REQUIREMENT.
Wherever a line in the records contains the word "screenshot", return that line.

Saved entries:
=== Begin Enclosure ===

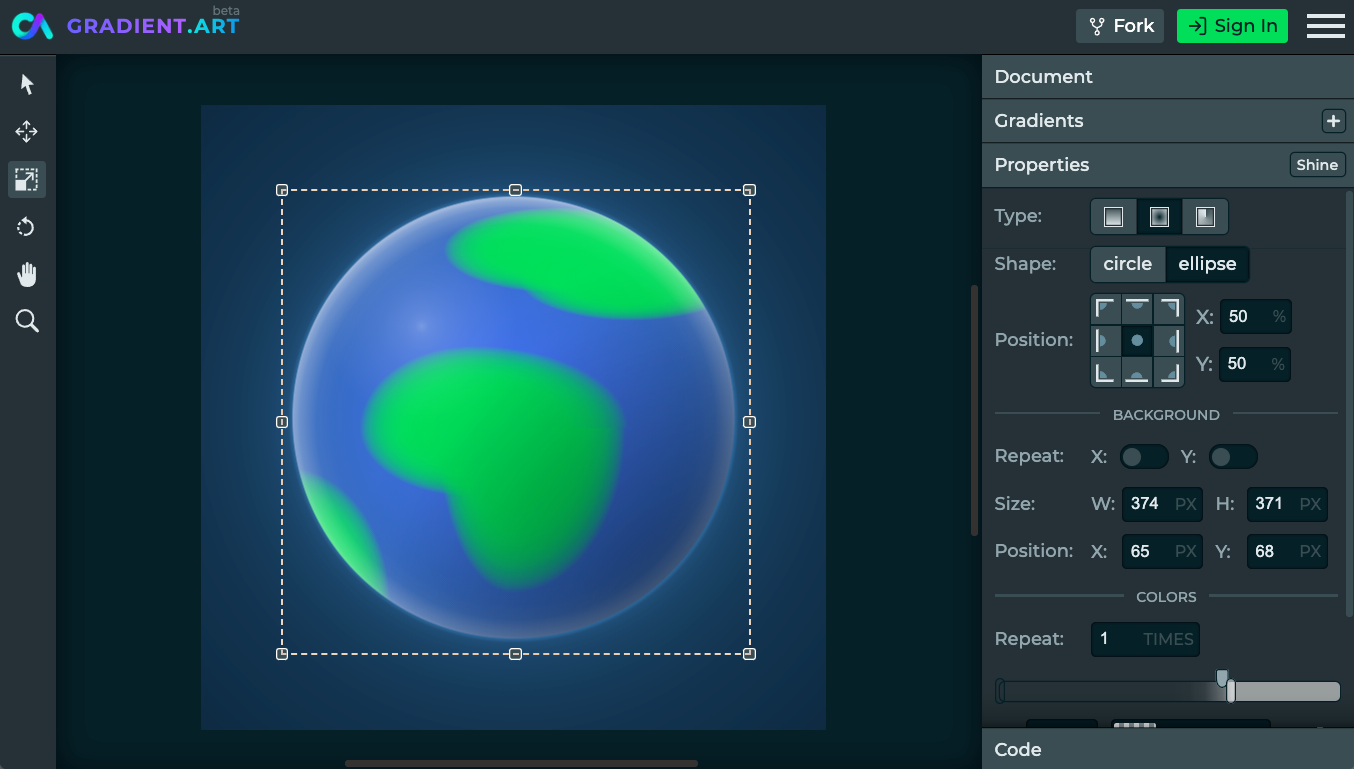
Task: Choose the magnifier zoom tool
Action: (27, 321)
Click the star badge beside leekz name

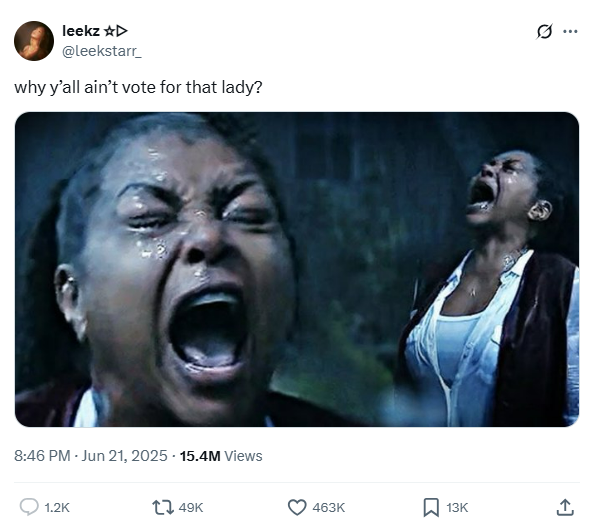(109, 31)
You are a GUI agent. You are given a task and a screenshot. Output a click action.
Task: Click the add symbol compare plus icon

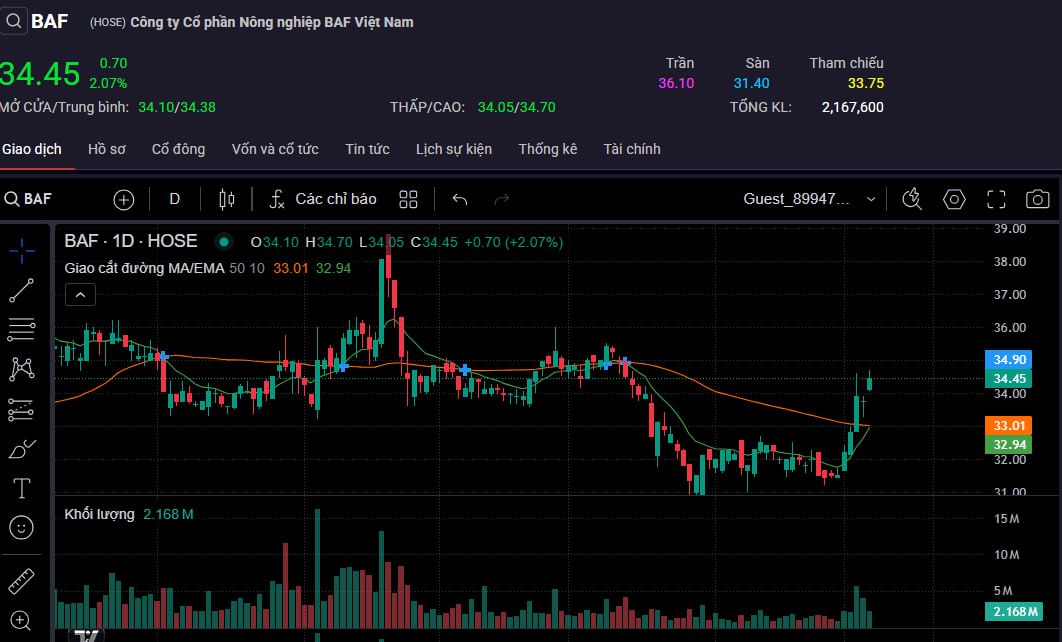[123, 199]
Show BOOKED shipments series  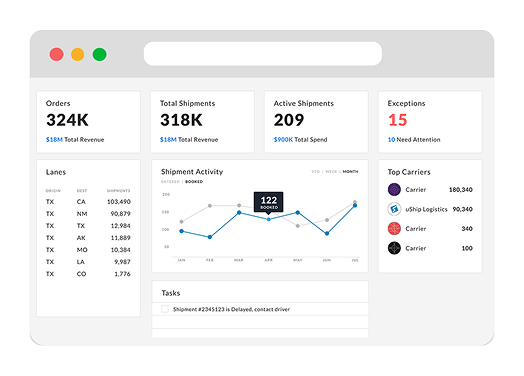194,181
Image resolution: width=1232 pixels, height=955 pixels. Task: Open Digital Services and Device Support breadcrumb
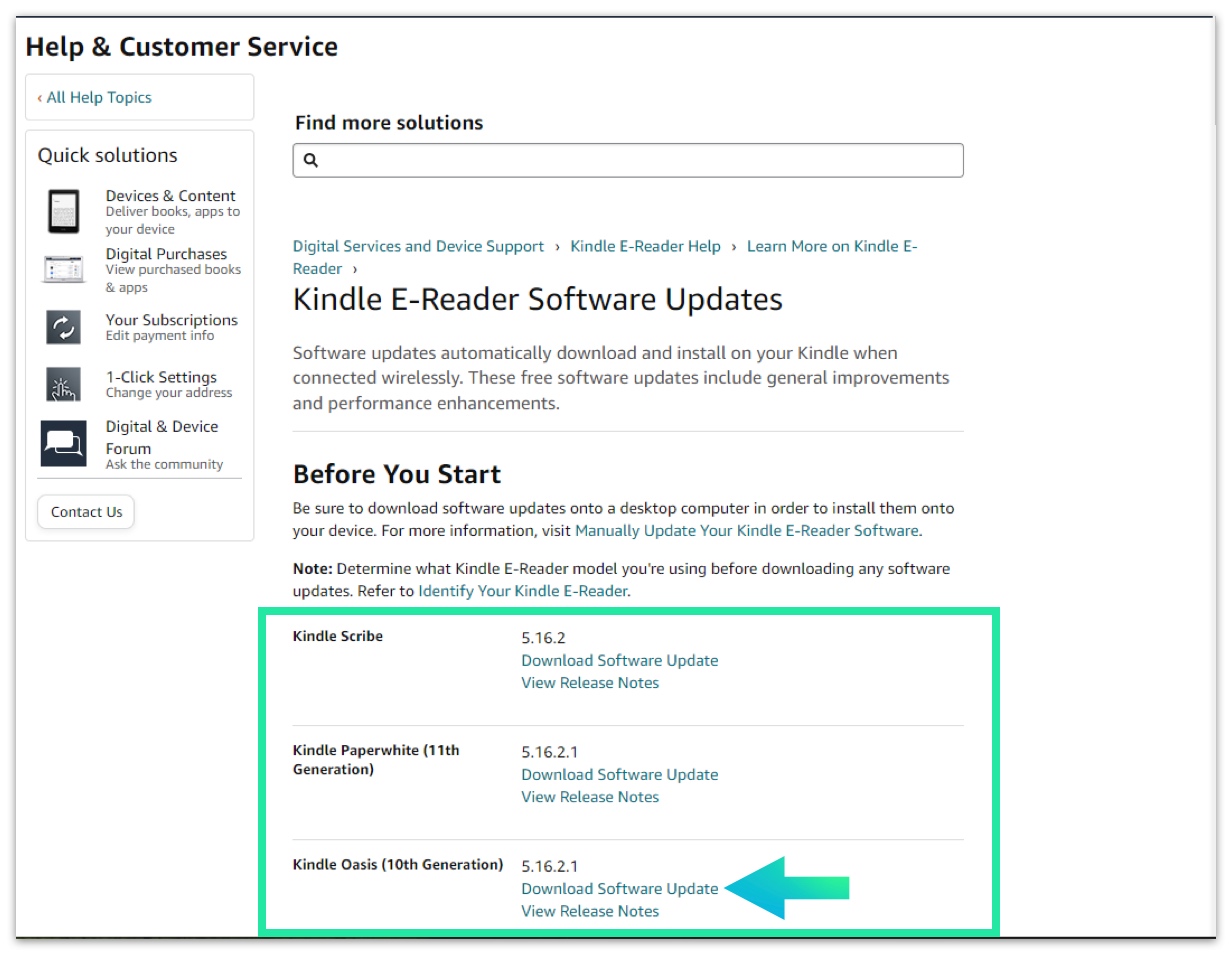tap(418, 246)
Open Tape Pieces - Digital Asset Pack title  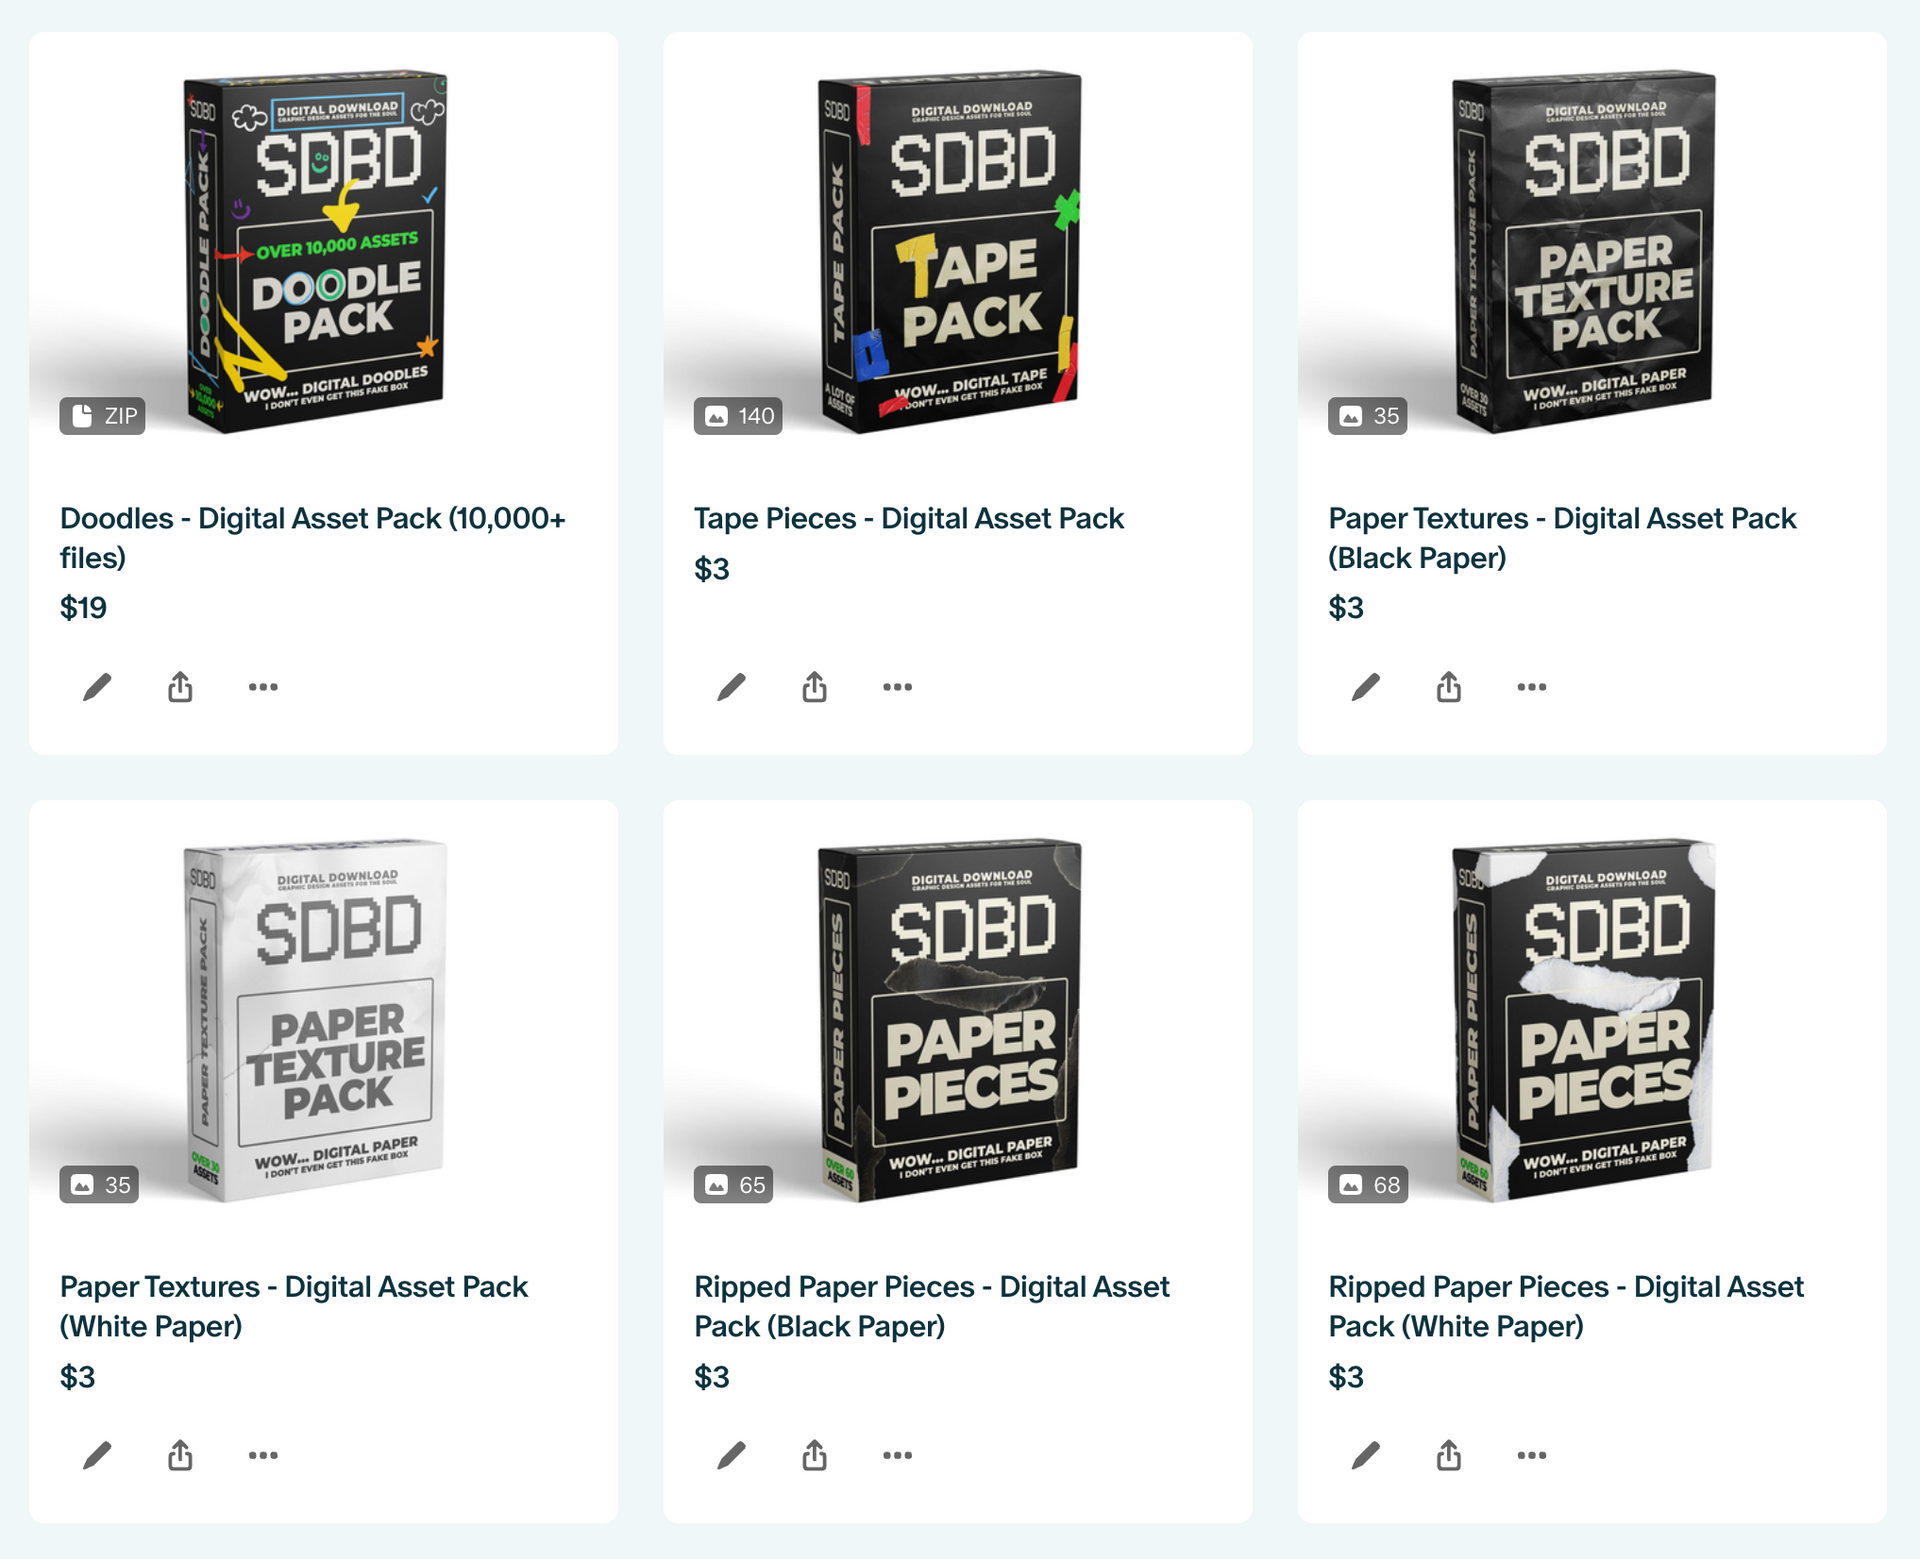pyautogui.click(x=909, y=518)
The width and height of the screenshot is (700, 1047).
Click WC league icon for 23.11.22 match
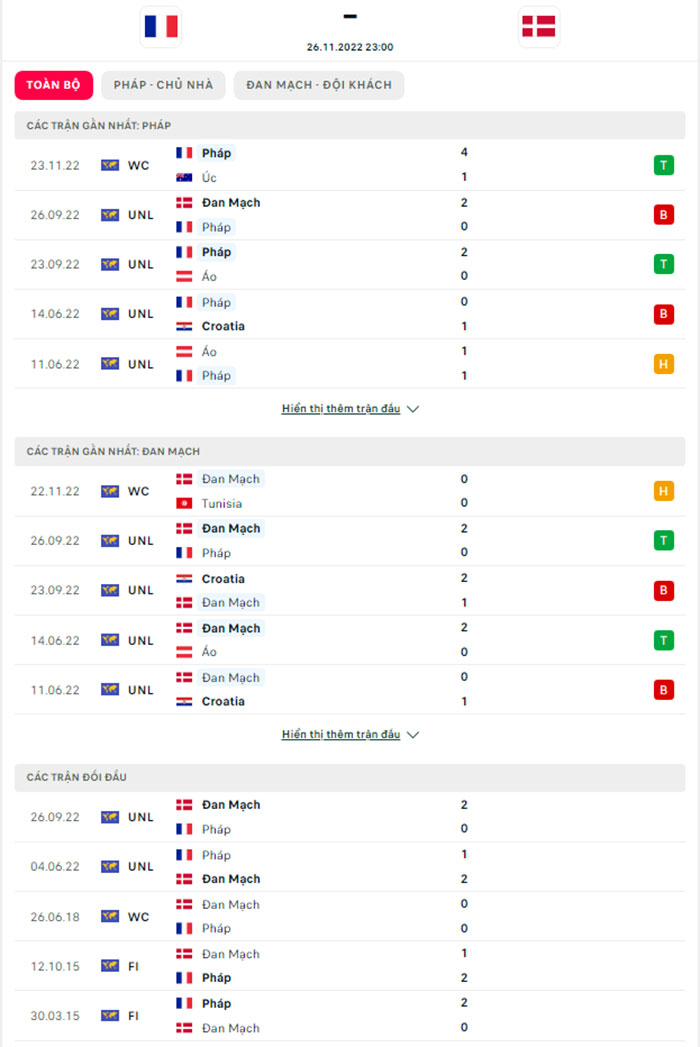coord(110,165)
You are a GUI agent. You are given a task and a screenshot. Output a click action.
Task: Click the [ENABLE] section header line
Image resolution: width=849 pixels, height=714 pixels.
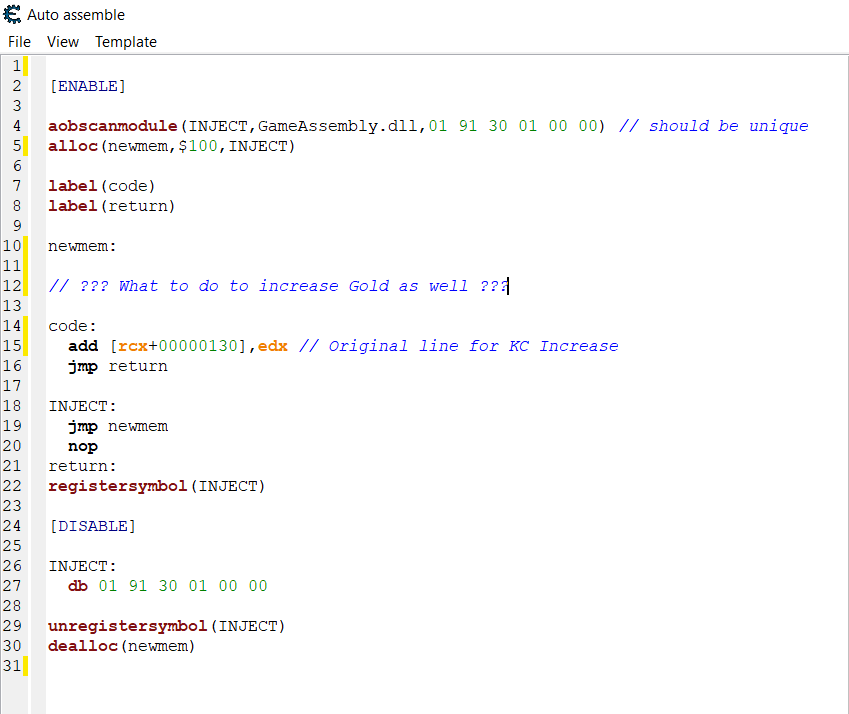pyautogui.click(x=87, y=86)
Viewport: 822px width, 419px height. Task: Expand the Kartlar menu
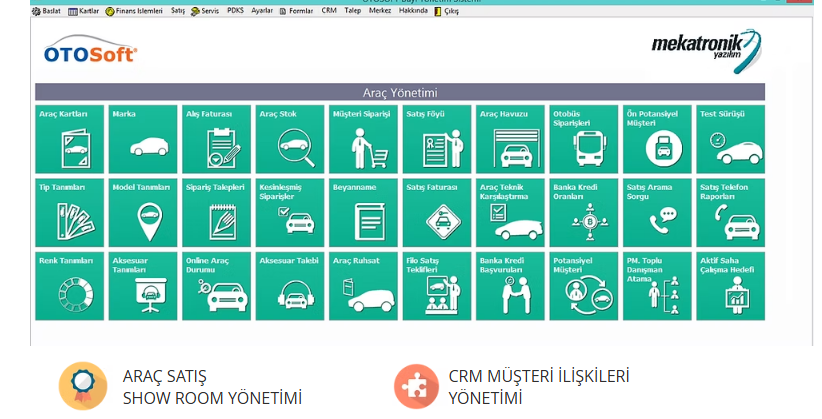click(84, 10)
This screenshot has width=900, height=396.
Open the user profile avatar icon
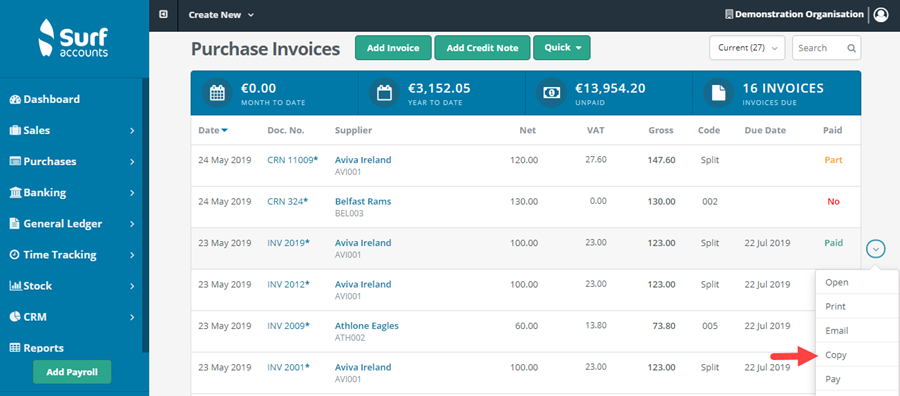click(x=881, y=15)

=== End Enclosure ===

RESULT FOR THIS TASK.
You are a GUI agent. You are given a task and a screenshot. Output a click action.
The width and height of the screenshot is (700, 1047).
You are a GUI agent. You are given a task and a screenshot. Output a click action.
This screenshot has width=900, height=396.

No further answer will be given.